> Exercise description
Change every "computer-use agent" in the records below to "screen assistant" and give the records back with everything else unchanged.

> Data rows
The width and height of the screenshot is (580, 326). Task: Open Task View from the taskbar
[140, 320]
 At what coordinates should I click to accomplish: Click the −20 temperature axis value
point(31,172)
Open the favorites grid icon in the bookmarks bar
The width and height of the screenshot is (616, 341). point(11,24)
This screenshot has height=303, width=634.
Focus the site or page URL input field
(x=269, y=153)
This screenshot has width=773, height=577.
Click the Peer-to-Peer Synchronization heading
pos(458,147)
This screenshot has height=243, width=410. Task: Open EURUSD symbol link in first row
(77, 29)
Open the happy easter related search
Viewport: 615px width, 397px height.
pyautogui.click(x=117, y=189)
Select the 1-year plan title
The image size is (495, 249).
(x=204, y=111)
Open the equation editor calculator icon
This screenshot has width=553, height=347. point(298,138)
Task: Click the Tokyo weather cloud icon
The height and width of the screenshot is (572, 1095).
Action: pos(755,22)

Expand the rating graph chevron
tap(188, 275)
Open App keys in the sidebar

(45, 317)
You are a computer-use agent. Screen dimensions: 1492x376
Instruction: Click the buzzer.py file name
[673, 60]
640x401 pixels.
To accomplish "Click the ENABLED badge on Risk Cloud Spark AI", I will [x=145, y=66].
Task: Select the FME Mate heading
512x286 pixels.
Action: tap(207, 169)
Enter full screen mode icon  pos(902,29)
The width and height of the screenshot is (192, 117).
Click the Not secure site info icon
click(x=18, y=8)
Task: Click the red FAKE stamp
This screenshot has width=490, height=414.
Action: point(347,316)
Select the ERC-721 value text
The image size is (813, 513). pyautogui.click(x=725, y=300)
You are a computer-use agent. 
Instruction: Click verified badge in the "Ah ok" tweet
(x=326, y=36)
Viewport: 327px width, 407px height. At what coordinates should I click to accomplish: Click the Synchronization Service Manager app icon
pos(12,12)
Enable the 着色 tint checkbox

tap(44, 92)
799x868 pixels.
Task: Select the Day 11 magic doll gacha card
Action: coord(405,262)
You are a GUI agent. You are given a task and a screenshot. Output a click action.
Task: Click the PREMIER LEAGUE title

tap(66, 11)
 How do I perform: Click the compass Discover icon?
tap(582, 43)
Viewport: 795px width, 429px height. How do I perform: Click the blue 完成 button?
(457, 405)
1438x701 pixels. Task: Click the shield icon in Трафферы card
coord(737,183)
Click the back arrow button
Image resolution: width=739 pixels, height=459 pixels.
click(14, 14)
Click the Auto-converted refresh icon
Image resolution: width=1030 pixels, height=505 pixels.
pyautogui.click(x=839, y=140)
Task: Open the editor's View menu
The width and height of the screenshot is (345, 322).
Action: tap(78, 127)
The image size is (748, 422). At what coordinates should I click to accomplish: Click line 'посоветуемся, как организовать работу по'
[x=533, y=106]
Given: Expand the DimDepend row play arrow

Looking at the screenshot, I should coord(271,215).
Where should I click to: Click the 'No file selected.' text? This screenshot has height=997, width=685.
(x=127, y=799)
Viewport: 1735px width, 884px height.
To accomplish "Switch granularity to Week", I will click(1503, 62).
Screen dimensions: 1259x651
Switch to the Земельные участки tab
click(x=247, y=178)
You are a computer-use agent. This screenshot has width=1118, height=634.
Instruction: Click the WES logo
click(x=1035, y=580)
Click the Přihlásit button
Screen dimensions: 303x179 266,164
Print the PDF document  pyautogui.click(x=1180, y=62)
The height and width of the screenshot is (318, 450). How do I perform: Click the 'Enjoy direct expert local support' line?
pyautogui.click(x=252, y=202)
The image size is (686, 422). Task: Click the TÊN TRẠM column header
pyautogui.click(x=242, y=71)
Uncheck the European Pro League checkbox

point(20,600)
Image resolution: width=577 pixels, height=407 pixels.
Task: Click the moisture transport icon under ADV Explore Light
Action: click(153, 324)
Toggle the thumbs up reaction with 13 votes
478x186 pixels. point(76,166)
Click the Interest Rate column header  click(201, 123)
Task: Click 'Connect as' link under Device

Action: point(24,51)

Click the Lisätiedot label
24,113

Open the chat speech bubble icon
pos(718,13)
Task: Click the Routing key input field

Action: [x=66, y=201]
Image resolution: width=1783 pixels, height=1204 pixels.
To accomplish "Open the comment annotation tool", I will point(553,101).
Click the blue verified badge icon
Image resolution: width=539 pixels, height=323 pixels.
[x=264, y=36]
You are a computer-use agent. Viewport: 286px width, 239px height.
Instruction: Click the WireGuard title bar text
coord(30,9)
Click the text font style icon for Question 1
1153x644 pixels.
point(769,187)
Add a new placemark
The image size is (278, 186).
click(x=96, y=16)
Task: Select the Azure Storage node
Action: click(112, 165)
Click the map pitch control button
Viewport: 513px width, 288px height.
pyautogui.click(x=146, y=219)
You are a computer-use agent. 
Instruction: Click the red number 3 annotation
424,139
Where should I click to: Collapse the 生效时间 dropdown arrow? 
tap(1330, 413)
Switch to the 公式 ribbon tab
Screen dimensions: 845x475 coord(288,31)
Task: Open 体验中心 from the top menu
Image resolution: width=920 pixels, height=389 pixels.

> The answer
The width and height of the screenshot is (580, 326). Task: Open Task View from the taskbar
[140, 320]
 At what coordinates should I click to accomplish: Click the −20 temperature axis value
point(31,172)
Open the favorites grid icon in the bookmarks bar
The width and height of the screenshot is (616, 341). point(11,24)
This screenshot has height=303, width=634.
Focus the site or page URL input field
(x=269, y=153)
This screenshot has width=773, height=577.
Click the Peer-to-Peer Synchronization heading
pos(458,147)
This screenshot has height=243, width=410. Task: Open EURUSD symbol link in first row
(77, 29)
Open the happy easter related search
Viewport: 615px width, 397px height.
pyautogui.click(x=117, y=189)
Select the 1-year plan title
The image size is (495, 249).
(x=204, y=111)
Open the equation editor calculator icon
This screenshot has width=553, height=347. point(298,138)
Task: Click the Tokyo weather cloud icon
The height and width of the screenshot is (572, 1095).
Action: pos(755,22)

Expand the rating graph chevron
tap(188, 275)
Open App keys in the sidebar

(45, 317)
You are a screen assistant. Screen dimensions: 1492x376
Instruction: Click the buzzer.py file name
[673, 60]
640x401 pixels.
To accomplish "Click the ENABLED badge on Risk Cloud Spark AI", I will [x=145, y=66].
Task: Select the FME Mate heading
512x286 pixels.
Action: tap(207, 169)
Enter full screen mode icon  pos(902,29)
The width and height of the screenshot is (192, 117).
Click the Not secure site info icon
click(x=18, y=8)
Task: Click the red FAKE stamp
This screenshot has width=490, height=414.
Action: point(347,316)
Select the ERC-721 value text
The image size is (813, 513). pyautogui.click(x=725, y=300)
You are a screen assistant. 
Instruction: Click verified badge in the "Ah ok" tweet
(x=326, y=36)
Viewport: 327px width, 407px height. At what coordinates should I click to accomplish: Click the Synchronization Service Manager app icon
pos(12,12)
Enable the 着色 tint checkbox

tap(44, 92)
799x868 pixels.
Task: Select the Day 11 magic doll gacha card
Action: coord(405,262)
You are a GUI agent. You are given a task and a screenshot. Output a click action.
Task: Click the PREMIER LEAGUE title

tap(66, 11)
 How do I perform: Click the compass Discover icon?
tap(582, 43)
Viewport: 795px width, 429px height. How do I perform: Click the blue 完成 button?
(457, 405)
1438x701 pixels. Task: Click the shield icon in Трафферы card
coord(737,183)
Click the back arrow button
Image resolution: width=739 pixels, height=459 pixels.
click(14, 14)
Click the Auto-converted refresh icon
Image resolution: width=1030 pixels, height=505 pixels.
pyautogui.click(x=839, y=140)
Task: Open the editor's View menu
The width and height of the screenshot is (345, 322).
Action: tap(78, 127)
The image size is (748, 422). At what coordinates should I click to accomplish: Click line 'посоветуемся, как организовать работу по'
[x=533, y=106]
Given: Expand the DimDepend row play arrow

Looking at the screenshot, I should coord(271,215).
Where should I click to: Click the 'No file selected.' text? This screenshot has height=997, width=685.
(x=127, y=799)
Viewport: 1735px width, 884px height.
To accomplish "Switch granularity to Week", I will click(1503, 62).
Screen dimensions: 1259x651
Switch to the Земельные участки tab
click(x=247, y=178)
You are a screen assistant. This screenshot has width=1118, height=634.
Instruction: Click the WES logo
click(x=1035, y=580)
Click the Přihlásit button
Screen dimensions: 303x179 266,164
Print the PDF document  pyautogui.click(x=1180, y=62)
The height and width of the screenshot is (318, 450). How do I perform: Click the 'Enjoy direct expert local support' line?
pyautogui.click(x=252, y=202)
The image size is (686, 422). Task: Click the TÊN TRẠM column header
pyautogui.click(x=242, y=71)
Uncheck the European Pro League checkbox

point(20,600)
Image resolution: width=577 pixels, height=407 pixels.
Task: Click the moisture transport icon under ADV Explore Light
Action: click(153, 324)
Toggle the thumbs up reaction with 13 votes
478x186 pixels. point(76,166)
Click the Interest Rate column header  click(201, 123)
Task: Click 'Connect as' link under Device

Action: point(24,51)

Click the Lisätiedot label
24,113

Open the chat speech bubble icon
pos(718,13)
Task: Click the Routing key input field

Action: [x=66, y=201]
Image resolution: width=1783 pixels, height=1204 pixels.
To accomplish "Open the comment annotation tool", I will point(553,101).
Click the blue verified badge icon
Image resolution: width=539 pixels, height=323 pixels.
[x=264, y=36]
You are a screen assistant. Viewport: 286px width, 239px height.
Instruction: Click the WireGuard title bar text
coord(30,9)
Click the text font style icon for Question 1
1153x644 pixels.
point(769,187)
Add a new placemark
The image size is (278, 186).
click(x=96, y=16)
Task: Select the Azure Storage node
Action: click(112, 165)
Click the map pitch control button
Viewport: 513px width, 288px height.
pyautogui.click(x=146, y=219)
You are a screen assistant. 
Instruction: Click the red number 3 annotation
424,139
Where should I click to: Collapse the 生效时间 dropdown arrow? 
tap(1330, 413)
Switch to the 公式 ribbon tab
Screen dimensions: 845x475 coord(288,31)
Task: Open 体验中心 from the top menu
Image resolution: width=920 pixels, height=389 pixels.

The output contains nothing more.